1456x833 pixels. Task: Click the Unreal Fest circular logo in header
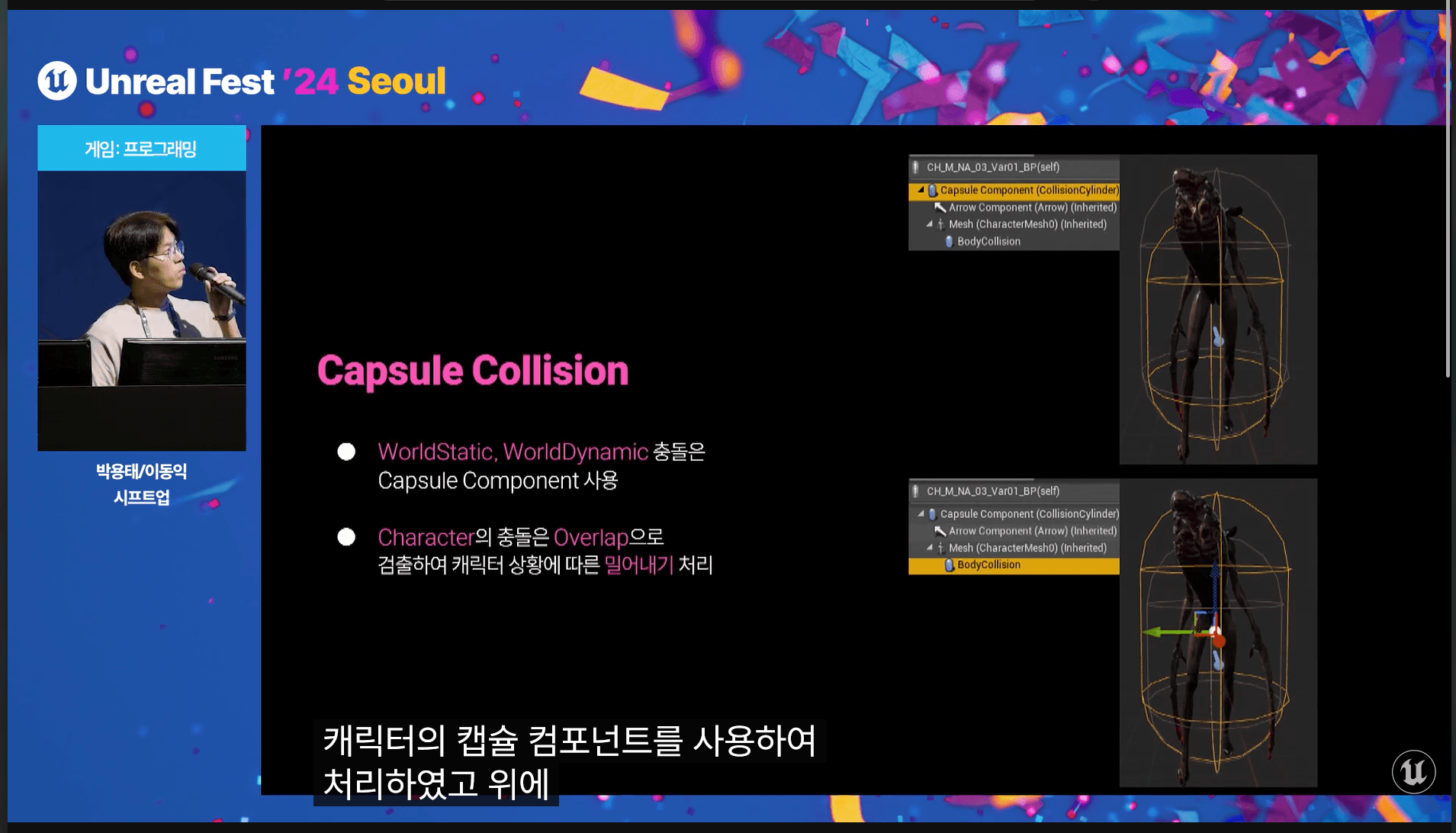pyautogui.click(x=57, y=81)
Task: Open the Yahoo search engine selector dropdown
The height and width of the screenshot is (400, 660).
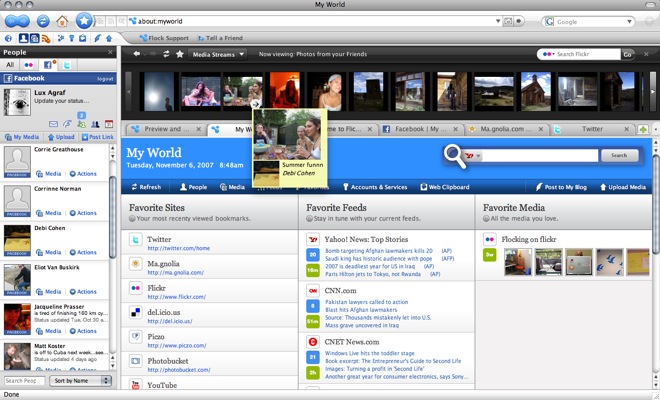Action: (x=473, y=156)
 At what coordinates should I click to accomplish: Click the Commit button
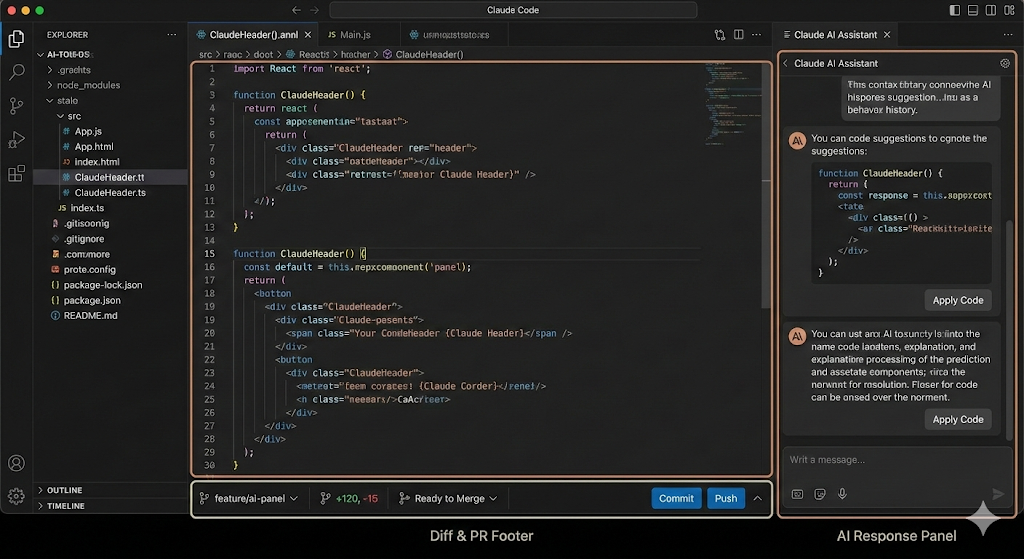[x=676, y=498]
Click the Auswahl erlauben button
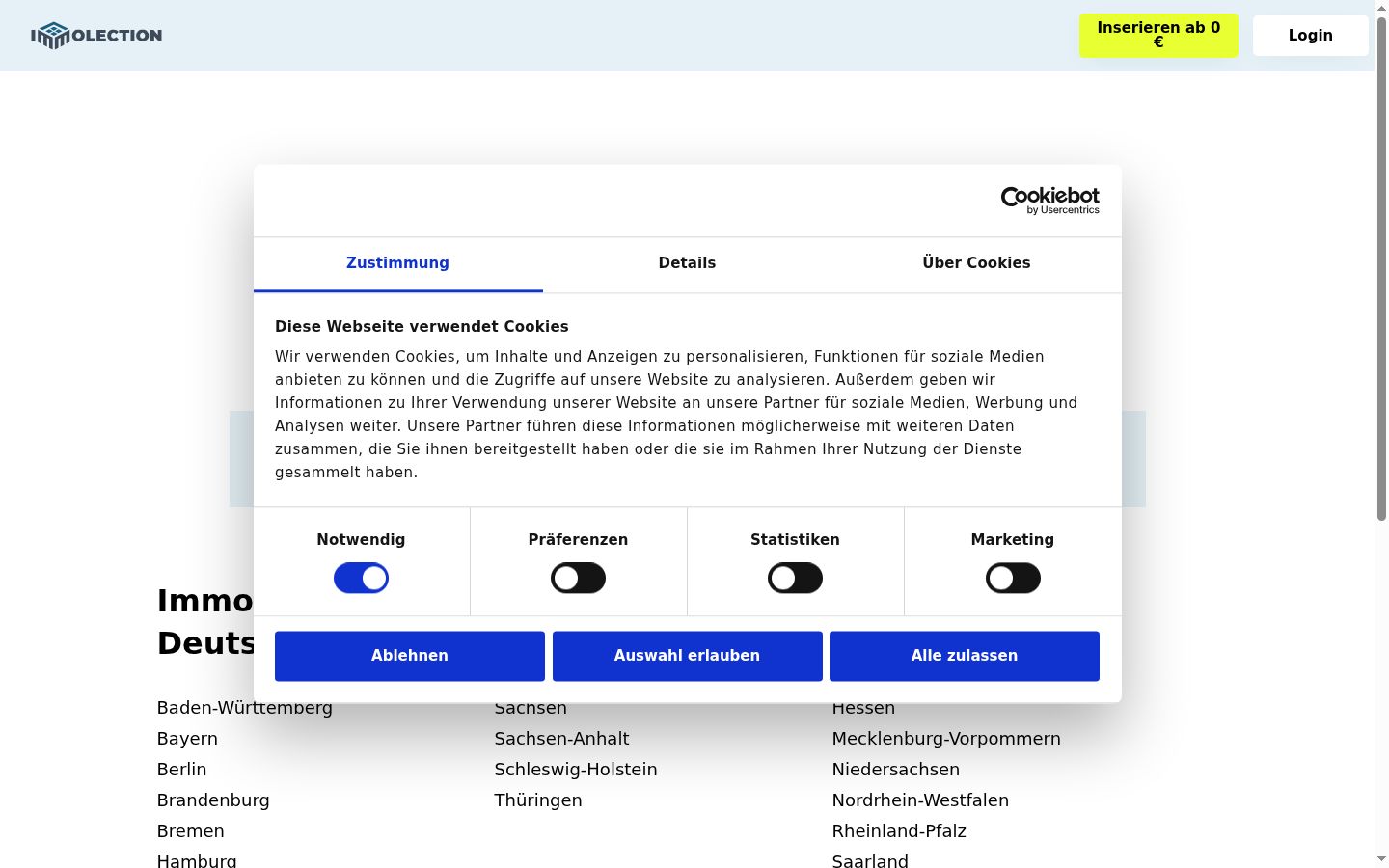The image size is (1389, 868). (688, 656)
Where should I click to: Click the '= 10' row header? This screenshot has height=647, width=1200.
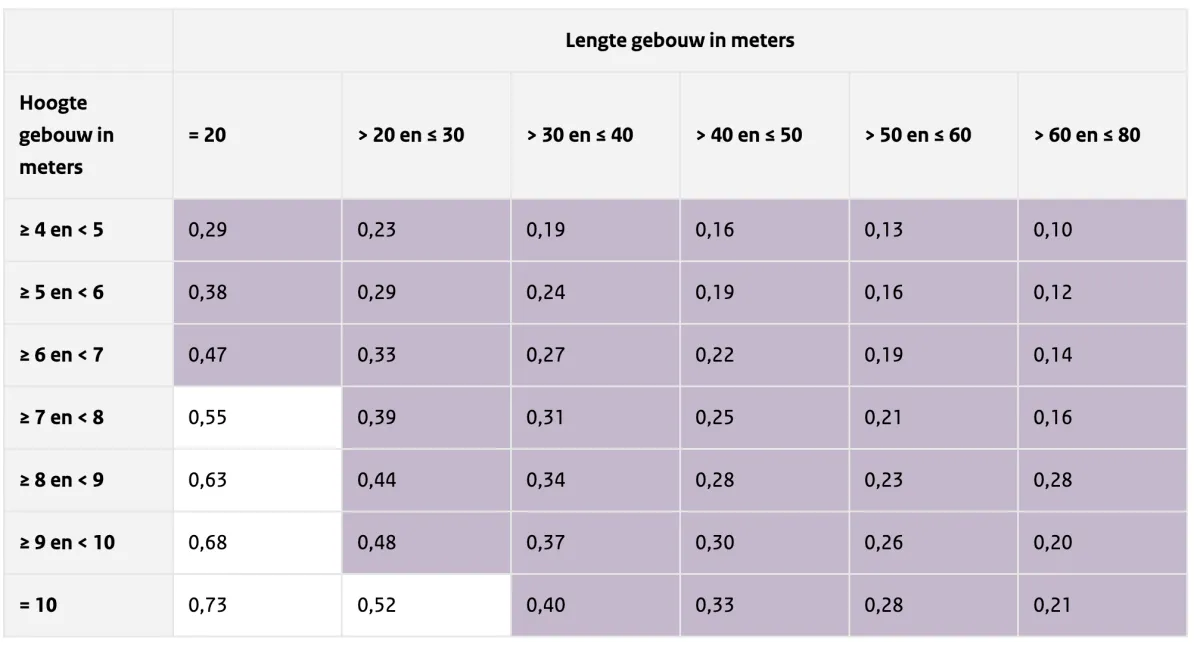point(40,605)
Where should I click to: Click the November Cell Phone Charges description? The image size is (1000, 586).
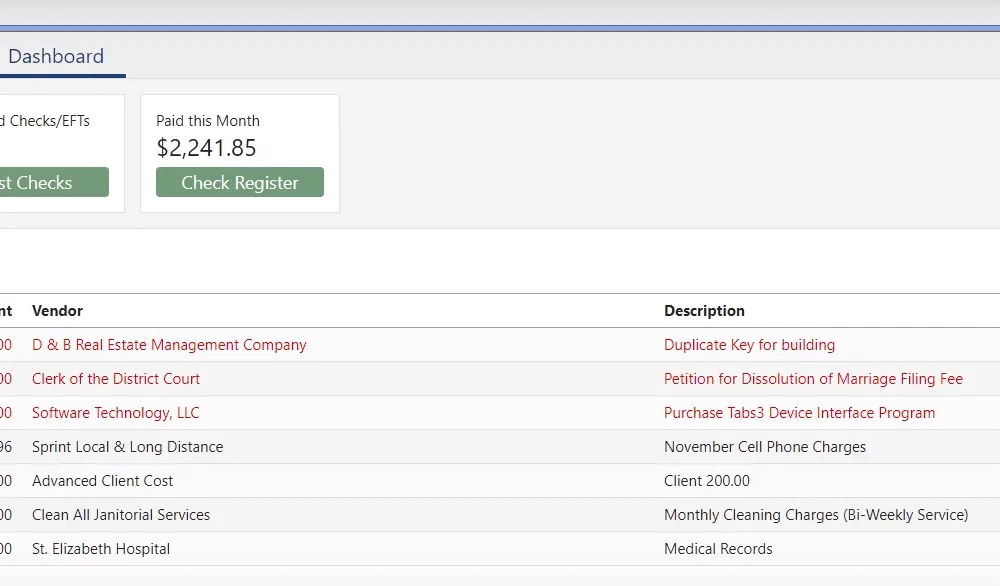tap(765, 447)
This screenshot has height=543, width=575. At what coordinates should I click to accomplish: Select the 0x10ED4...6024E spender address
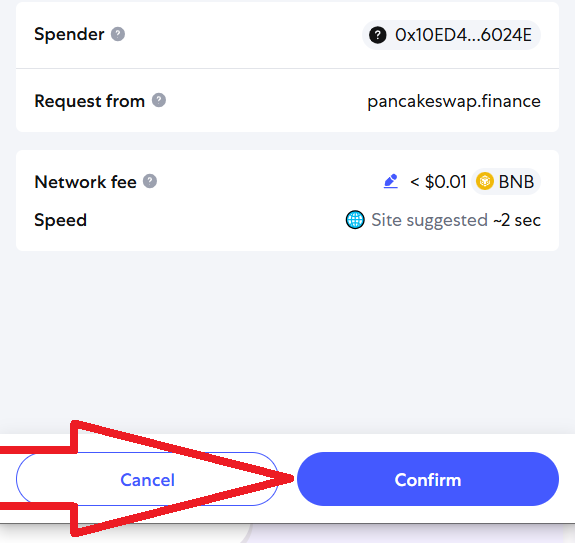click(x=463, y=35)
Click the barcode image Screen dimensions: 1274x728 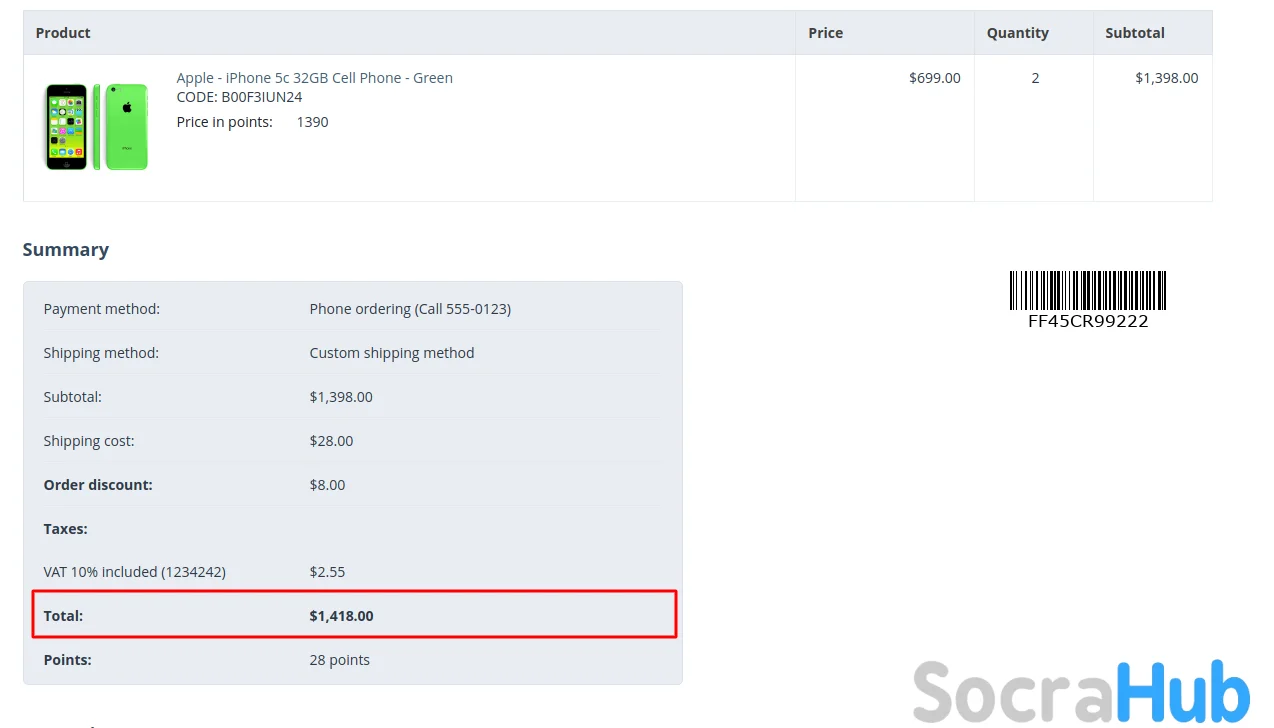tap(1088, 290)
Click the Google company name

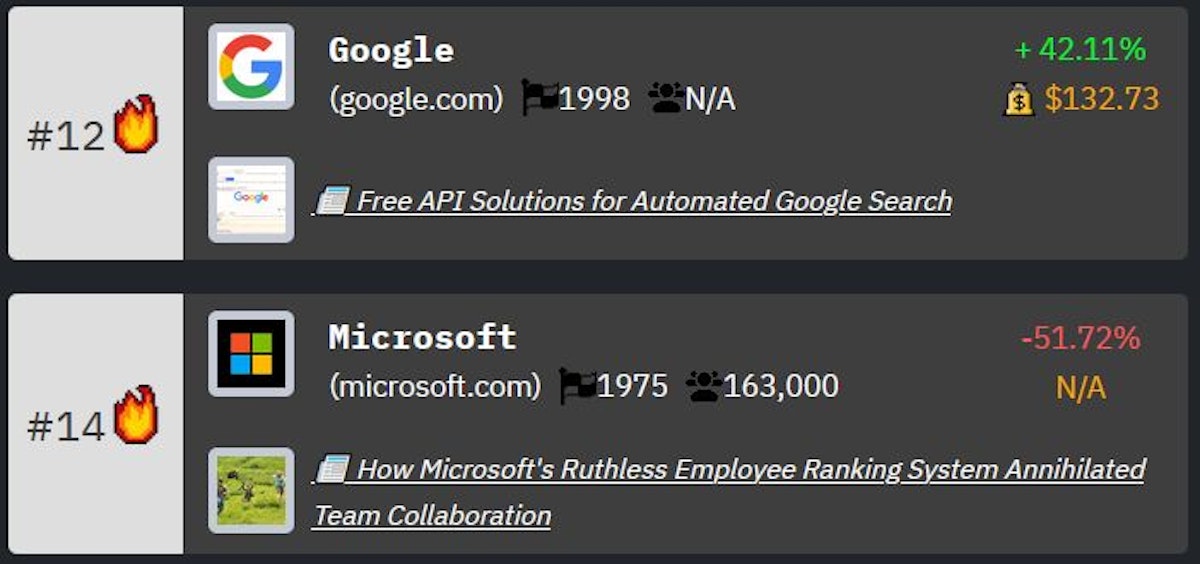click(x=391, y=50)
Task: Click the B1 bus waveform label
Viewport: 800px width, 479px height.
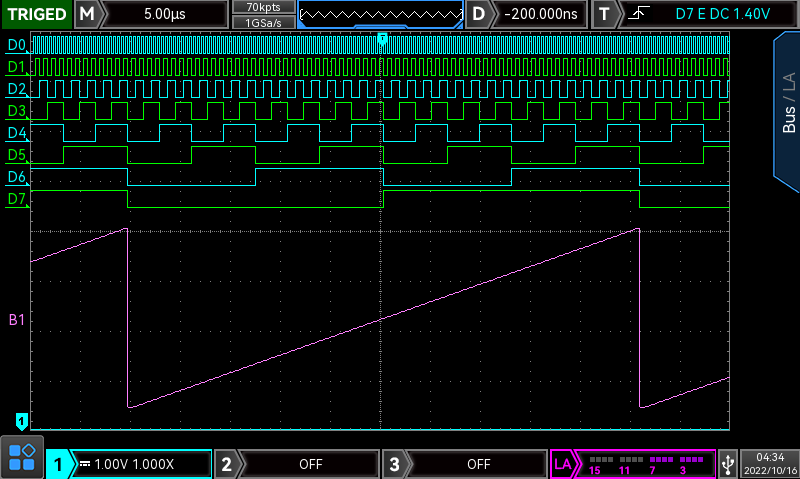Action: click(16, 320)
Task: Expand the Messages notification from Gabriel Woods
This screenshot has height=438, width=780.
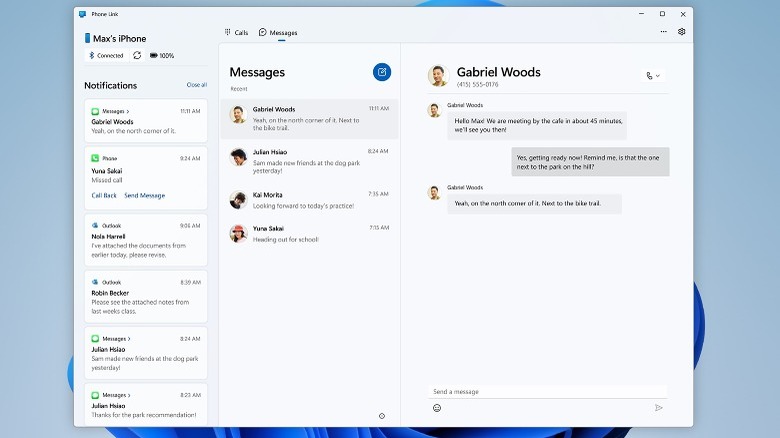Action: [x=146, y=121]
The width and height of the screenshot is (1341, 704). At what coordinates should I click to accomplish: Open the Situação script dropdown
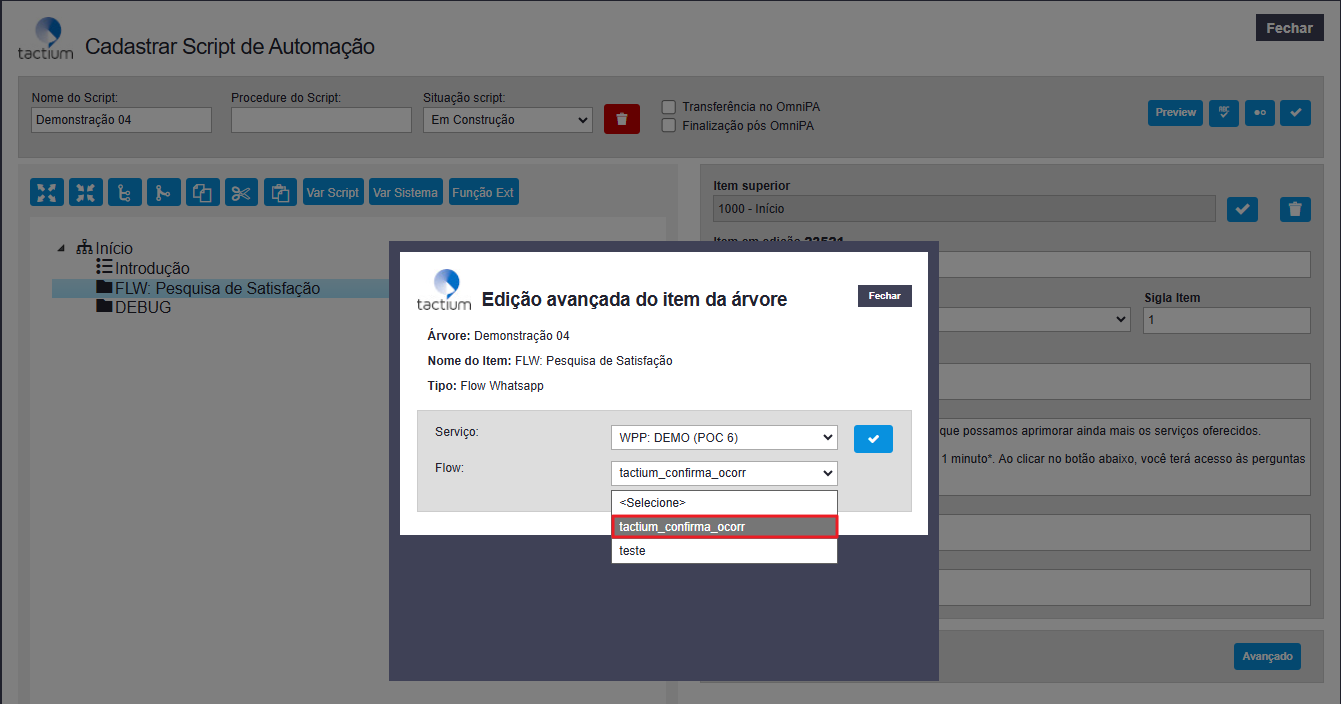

• • • •

◆ Problem to work on:
Reproduce exactly the lines from the one containing "Task: Click the B1 bus waveform label" through the last line of the records, both included, leaving out every picture.

◆ Your solution:
Task: Click the B1 bus waveform label
Viewport: 800px width, 479px height.
Action: click(16, 320)
Task: Expand the Messages notification from Gabriel Woods
This screenshot has height=438, width=780.
Action: [x=146, y=121]
The width and height of the screenshot is (1341, 704). At what coordinates should I click to accomplish: Open the Situação script dropdown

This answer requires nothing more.